Your goal:
Starting with the first line of the data that follows, transcribe every line verbatim until the line containing "Enquire now (826, 525)" has been transcribed.

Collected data
+===+

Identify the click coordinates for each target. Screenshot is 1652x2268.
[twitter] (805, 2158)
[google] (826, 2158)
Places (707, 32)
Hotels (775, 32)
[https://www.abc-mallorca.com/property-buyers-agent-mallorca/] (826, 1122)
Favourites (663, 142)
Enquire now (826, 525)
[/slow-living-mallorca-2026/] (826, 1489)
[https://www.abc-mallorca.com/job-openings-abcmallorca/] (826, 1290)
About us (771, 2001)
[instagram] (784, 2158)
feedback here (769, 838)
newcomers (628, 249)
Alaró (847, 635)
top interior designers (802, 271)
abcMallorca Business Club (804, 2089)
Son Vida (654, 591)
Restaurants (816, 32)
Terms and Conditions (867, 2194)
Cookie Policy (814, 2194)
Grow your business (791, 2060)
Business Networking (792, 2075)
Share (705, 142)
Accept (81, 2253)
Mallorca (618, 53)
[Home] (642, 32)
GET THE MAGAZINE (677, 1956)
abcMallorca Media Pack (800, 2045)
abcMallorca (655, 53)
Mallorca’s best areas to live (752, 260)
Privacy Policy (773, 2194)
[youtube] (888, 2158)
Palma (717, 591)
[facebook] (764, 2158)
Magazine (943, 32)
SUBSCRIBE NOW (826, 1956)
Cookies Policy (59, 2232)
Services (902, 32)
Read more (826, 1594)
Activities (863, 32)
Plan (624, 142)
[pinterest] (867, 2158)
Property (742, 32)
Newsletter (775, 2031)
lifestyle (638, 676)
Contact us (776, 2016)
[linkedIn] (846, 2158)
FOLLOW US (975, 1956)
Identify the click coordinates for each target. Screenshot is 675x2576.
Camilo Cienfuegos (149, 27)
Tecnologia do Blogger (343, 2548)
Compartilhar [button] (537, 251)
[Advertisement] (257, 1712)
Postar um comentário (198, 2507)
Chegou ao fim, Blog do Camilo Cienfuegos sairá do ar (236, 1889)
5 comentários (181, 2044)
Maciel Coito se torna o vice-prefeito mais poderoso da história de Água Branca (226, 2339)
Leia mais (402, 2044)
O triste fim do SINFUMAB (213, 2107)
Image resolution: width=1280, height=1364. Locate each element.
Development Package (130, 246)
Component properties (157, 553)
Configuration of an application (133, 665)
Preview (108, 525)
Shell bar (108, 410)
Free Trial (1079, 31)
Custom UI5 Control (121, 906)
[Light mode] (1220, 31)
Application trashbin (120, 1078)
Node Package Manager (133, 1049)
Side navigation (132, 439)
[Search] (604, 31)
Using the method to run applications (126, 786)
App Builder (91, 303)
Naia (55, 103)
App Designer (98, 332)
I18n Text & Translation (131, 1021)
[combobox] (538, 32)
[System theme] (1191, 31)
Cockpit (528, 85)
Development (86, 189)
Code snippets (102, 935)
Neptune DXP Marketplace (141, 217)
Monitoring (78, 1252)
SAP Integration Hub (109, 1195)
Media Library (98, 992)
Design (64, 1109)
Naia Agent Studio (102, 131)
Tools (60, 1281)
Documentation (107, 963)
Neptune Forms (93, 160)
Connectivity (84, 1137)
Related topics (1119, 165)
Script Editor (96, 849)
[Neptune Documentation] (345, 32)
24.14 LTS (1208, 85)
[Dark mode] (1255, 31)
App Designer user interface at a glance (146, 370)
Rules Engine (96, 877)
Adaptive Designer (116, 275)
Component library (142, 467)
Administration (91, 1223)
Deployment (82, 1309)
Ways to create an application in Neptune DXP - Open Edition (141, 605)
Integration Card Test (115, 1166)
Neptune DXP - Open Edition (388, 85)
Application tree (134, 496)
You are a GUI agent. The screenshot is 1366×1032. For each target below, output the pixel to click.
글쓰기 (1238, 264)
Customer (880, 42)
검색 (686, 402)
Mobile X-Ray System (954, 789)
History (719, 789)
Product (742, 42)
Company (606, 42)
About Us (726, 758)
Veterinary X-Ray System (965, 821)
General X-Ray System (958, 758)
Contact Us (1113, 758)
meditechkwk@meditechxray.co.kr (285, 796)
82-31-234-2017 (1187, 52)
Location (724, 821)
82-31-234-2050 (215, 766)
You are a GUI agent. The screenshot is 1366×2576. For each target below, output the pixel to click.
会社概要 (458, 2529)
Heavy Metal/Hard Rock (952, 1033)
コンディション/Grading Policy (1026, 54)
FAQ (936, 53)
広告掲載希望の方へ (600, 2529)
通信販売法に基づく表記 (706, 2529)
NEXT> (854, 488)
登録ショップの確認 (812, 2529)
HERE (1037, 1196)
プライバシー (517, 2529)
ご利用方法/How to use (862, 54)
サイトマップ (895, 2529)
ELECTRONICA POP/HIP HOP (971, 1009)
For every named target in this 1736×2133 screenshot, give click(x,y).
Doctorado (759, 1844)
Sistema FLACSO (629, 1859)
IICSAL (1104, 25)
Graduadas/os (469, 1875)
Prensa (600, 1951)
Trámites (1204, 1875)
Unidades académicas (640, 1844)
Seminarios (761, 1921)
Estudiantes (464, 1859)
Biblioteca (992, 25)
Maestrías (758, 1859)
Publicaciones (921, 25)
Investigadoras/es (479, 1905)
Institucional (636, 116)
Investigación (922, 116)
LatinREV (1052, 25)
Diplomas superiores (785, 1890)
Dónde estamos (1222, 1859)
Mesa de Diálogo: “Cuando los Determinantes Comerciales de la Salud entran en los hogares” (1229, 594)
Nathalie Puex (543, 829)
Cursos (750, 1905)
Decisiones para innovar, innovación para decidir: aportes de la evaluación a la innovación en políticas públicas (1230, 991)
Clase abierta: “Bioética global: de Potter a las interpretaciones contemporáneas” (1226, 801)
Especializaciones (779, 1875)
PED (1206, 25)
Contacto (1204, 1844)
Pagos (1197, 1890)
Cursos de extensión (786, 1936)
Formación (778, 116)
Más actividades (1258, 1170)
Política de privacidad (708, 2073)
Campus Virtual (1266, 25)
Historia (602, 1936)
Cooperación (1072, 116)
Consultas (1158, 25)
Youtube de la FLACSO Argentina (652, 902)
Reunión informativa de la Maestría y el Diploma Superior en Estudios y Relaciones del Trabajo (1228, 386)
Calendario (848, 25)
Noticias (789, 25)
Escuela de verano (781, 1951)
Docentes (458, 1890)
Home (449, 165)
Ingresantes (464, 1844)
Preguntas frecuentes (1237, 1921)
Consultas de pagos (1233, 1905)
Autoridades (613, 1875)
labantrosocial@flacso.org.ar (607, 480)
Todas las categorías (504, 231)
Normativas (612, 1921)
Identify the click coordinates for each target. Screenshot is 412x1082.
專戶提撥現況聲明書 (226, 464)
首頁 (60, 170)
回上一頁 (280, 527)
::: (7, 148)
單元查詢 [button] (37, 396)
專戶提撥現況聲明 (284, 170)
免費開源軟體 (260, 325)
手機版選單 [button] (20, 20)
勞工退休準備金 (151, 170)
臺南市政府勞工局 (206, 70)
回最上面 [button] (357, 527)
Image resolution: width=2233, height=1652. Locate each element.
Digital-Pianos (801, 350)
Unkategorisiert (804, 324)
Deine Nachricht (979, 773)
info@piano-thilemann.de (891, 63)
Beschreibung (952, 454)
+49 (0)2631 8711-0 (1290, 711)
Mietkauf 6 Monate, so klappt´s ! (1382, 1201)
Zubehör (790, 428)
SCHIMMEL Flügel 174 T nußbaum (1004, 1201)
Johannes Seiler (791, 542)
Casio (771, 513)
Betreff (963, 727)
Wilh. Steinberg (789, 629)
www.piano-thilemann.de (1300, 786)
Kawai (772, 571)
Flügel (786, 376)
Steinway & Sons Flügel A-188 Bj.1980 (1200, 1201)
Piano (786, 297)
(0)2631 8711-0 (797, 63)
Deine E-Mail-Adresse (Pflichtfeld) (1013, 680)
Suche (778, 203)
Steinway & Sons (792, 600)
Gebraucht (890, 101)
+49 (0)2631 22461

+===+

Reply to the exercise:
Identify the click coordinates for each target. Screenshot is 1652x2268.
[twitter] (805, 2158)
[google] (826, 2158)
Places (707, 32)
Hotels (775, 32)
[https://www.abc-mallorca.com/property-buyers-agent-mallorca/] (826, 1122)
Favourites (663, 142)
Enquire now (826, 525)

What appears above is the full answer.